This blog post covers the basics of time-series data and why time-series databases have seen such an explosion in popularity since the category emerged a decade ago. Additionally, we will briefly cover the origin story of QuestDB, why we set out to build a new database from scratch and go through the database design choices and trade-offs.
Time-series data is everywhere. Sensors, financial exchanges, servers, and software applications generate streams of events, which need to be analyzed on the fly. Time-series databases (TSDB) emerged as a category to better deal with a vast amount of machine data. These specialized Database Management Systems (DMBS) are now empowering millions of developers to collect, store, process, and analyze data over time. With new time-series forecasting methods and machine learning models, companies are now better equipped to train and refine their models to predict future outcomes more accurately.
Time series is a succession of data points ordered by time.

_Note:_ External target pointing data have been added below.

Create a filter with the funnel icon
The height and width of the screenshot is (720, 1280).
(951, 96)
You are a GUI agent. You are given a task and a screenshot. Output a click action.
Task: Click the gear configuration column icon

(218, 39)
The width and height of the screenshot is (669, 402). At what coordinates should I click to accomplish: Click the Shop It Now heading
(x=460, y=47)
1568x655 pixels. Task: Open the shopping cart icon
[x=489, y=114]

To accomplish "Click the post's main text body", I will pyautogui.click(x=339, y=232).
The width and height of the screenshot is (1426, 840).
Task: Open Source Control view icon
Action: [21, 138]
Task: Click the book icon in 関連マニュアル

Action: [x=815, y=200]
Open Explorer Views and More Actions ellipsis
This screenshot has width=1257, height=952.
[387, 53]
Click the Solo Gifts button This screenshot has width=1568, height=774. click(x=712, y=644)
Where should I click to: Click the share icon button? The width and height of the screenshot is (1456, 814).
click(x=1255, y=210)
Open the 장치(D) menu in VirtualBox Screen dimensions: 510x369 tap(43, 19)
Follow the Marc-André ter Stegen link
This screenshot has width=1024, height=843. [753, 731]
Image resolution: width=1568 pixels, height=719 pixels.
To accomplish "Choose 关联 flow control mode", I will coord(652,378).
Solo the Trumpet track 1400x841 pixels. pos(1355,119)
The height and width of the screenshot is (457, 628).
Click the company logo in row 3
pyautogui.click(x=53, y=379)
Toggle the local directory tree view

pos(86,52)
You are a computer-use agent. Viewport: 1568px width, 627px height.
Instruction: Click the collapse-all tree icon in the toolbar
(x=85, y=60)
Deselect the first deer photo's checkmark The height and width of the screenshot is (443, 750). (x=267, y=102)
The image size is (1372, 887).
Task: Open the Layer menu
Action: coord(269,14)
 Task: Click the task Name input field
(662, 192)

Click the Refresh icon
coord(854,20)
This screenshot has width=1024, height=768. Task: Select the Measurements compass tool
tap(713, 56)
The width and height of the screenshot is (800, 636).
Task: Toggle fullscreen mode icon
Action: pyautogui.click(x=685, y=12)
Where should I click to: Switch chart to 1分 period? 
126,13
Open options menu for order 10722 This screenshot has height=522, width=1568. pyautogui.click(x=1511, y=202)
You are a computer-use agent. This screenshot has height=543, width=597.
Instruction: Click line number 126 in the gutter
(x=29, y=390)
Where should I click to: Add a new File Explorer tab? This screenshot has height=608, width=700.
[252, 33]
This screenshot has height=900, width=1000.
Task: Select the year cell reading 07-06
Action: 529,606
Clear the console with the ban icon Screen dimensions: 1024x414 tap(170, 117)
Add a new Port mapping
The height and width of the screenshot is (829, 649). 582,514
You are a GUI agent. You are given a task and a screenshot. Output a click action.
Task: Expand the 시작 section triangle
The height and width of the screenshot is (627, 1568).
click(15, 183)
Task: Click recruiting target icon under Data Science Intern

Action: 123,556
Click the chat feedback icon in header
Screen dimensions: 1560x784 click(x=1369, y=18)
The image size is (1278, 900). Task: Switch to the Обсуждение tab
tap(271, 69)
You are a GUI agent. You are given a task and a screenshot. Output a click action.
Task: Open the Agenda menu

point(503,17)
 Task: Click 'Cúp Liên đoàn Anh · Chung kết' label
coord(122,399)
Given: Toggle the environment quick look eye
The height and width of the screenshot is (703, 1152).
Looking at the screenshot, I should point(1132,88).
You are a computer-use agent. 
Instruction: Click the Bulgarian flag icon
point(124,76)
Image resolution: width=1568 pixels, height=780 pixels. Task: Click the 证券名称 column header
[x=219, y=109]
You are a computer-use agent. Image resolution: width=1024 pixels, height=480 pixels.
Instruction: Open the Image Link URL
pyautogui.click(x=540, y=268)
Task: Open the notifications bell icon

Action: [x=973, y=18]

Time-series data is often plotted on a chart where the x-axis is time and the y-axis is a metric that changes over time. For example, stock prices change every microsecond or even nanosecond, and the trend is best presented as time-series data.
Time-series data has always been plentiful in financial services with fast-changing tick price data and in e-commerce/ad-tech to better understand user analytics. With the rise in connected devices, application monitoring, and observability, time-series data is now critical in nearly all fields. We list a couple of examples below:
Time-series data has several unique characteristics:
- The amount of data created and processed is large.
- The amount of data flowing from the source is often uninterrupted.
- The volume is also unpredictable and can come with bursts of high volumes of data incoming at irregular intervals. This is very common in financial markets, with spikes of trading volume occurring after events, which are difficult to predict.
- Fresh data needs to be analyzed on the fly. Anomaly detection is a good example.
With the rise of time-series data, time series has been the fastest-growing database category for the past five years according to DB-engines.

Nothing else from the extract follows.